Have you ever lost yourself in the love of someone and thought, Believed, They are perfect for me. That person touches you and you think noone will Ever touch you like that again, you will Never love to that dept again. This was my one chance my only chance to find the completion of me {not that completion is found in another person, but you know what I am talking about}
The perfect person. Sunshine is brought into your dark. You feel free, alive as if you’ve never truly lived before. You love that person with All of who you are.
The Best of you has memorized. The worst of you, accepted.
That persons not perfect, noone is perfect. No, not even perfect for me {my fav. term}.
We all make compromises, exceptions, let this desire go and embrace this one.
You’ve never been touched on this level and your soul devours the affection: The connection.
Perfect for me: And the world shatters, your plummeted into a depth of pain and loss that only hell can rival.
so perfect for you, who still, through the eyes of “what If”, is still perfect for you… .. Is No longer.
You no longer Feel, within a heart that Feels far to much.
You can no longer think, conceive inside a mind that travels every Kiss on your body, every promise in the touch.
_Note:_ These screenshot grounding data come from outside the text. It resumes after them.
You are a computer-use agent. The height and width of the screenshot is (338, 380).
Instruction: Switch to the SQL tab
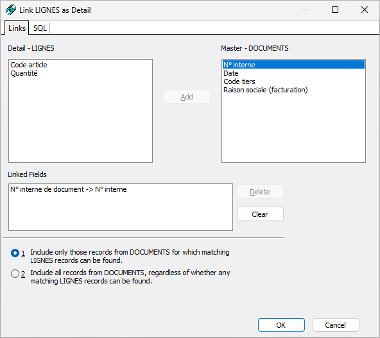click(40, 28)
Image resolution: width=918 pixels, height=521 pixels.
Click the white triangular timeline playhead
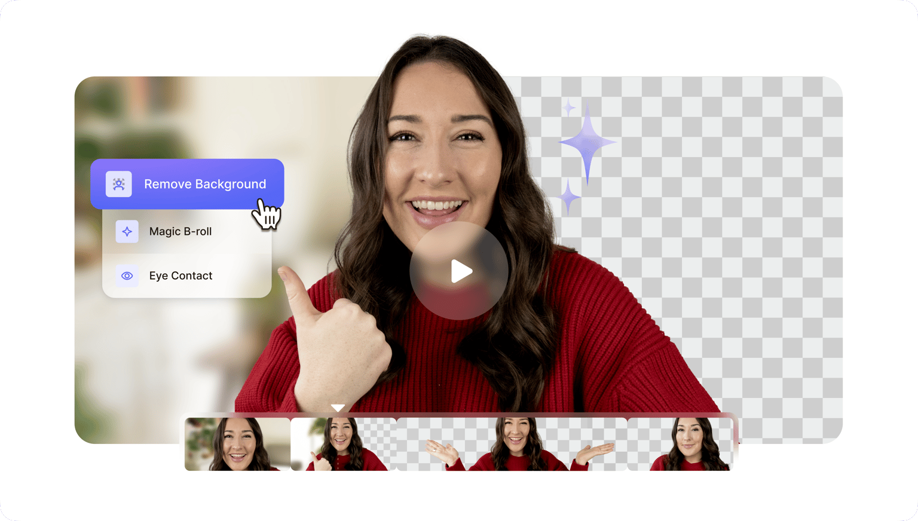tap(338, 408)

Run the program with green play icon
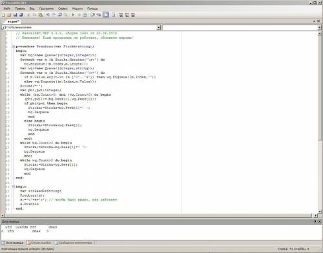(x=73, y=15)

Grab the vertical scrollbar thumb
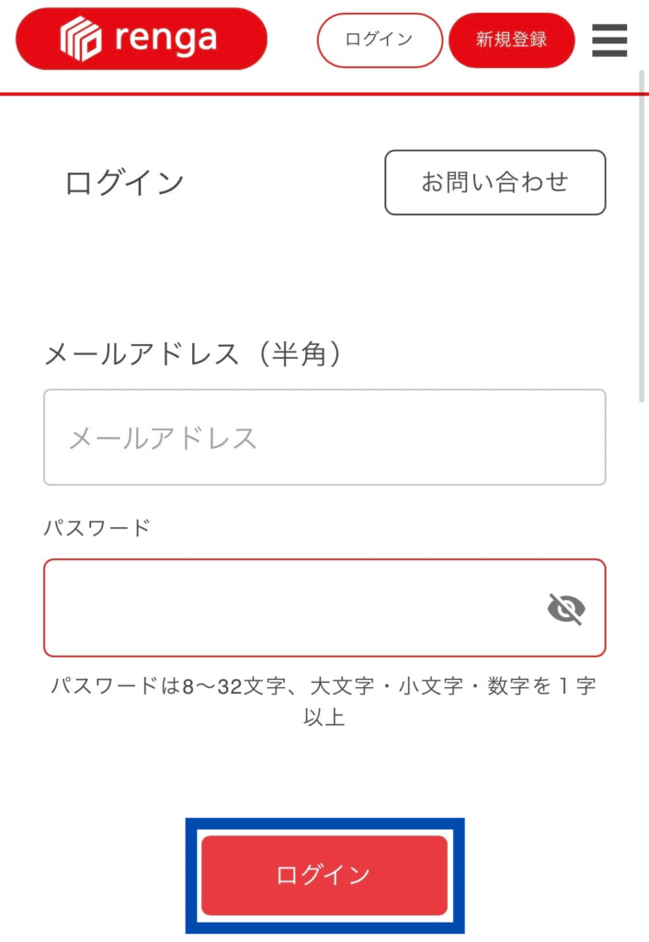coord(643,230)
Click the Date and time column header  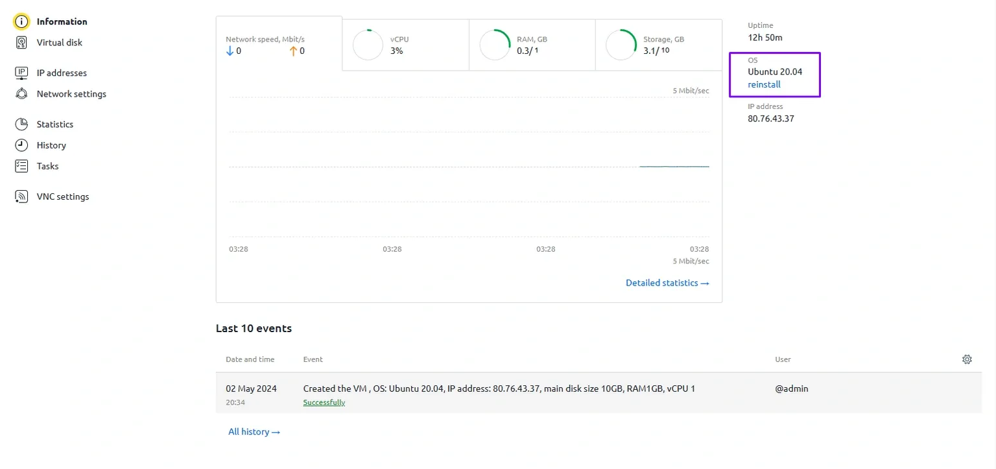coord(250,359)
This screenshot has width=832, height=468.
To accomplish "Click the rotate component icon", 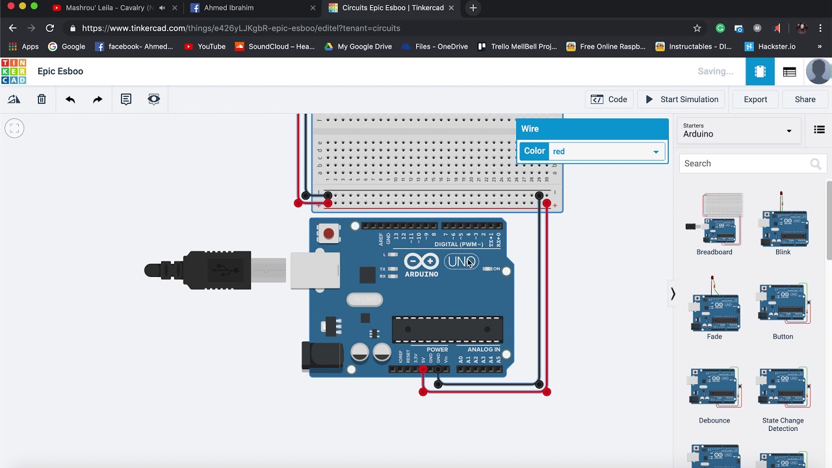I will 14,99.
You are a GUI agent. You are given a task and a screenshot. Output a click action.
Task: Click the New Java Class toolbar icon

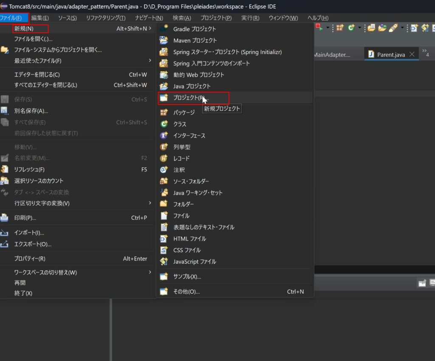[x=351, y=28]
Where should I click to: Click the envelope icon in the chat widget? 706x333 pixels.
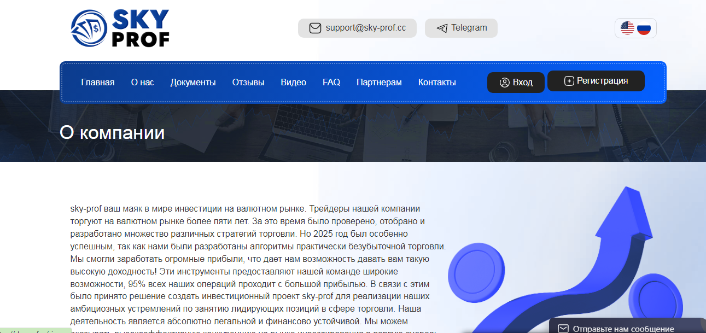click(x=563, y=328)
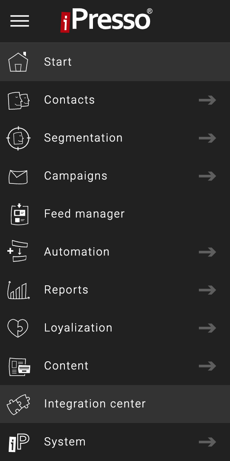Expand the Contacts submenu arrow

[208, 100]
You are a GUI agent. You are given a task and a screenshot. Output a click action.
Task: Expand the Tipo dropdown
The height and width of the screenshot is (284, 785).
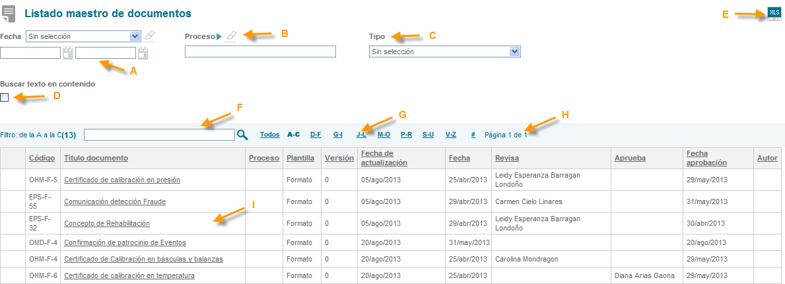(515, 52)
A Declaration of defiance.. I will never love or allow myself to be loved to this degree again.
Believing somehow it was you who did wrong, you loved to much, maybe not enough. The way you thought was wrong, your feelings misunderstood, needs neglected, desires ignored.
But, one day Moonlight walks into your darkness and you hope again. Each love was just as intense, each different in the way my spirit freed. Each different to the degree of understanding.
To believe, or think that there is only that one.. who will love me as I am. To give up on life, on love on companionship. To say I no longer will give place to that part of me that Needs.
Is it self preservation or is that self destruction. Is it not possible that as deeply as you were held. As lovingly as you were kissed, as honestly as you were wanted. Is it not possible that there is someone in this world with whom to share your nights of love. Is this a fleeting fantasy, or is it a will of hope and determination.
For some reason it doesn’t seem to matter. I for one believe that each love is designed to show me, ME.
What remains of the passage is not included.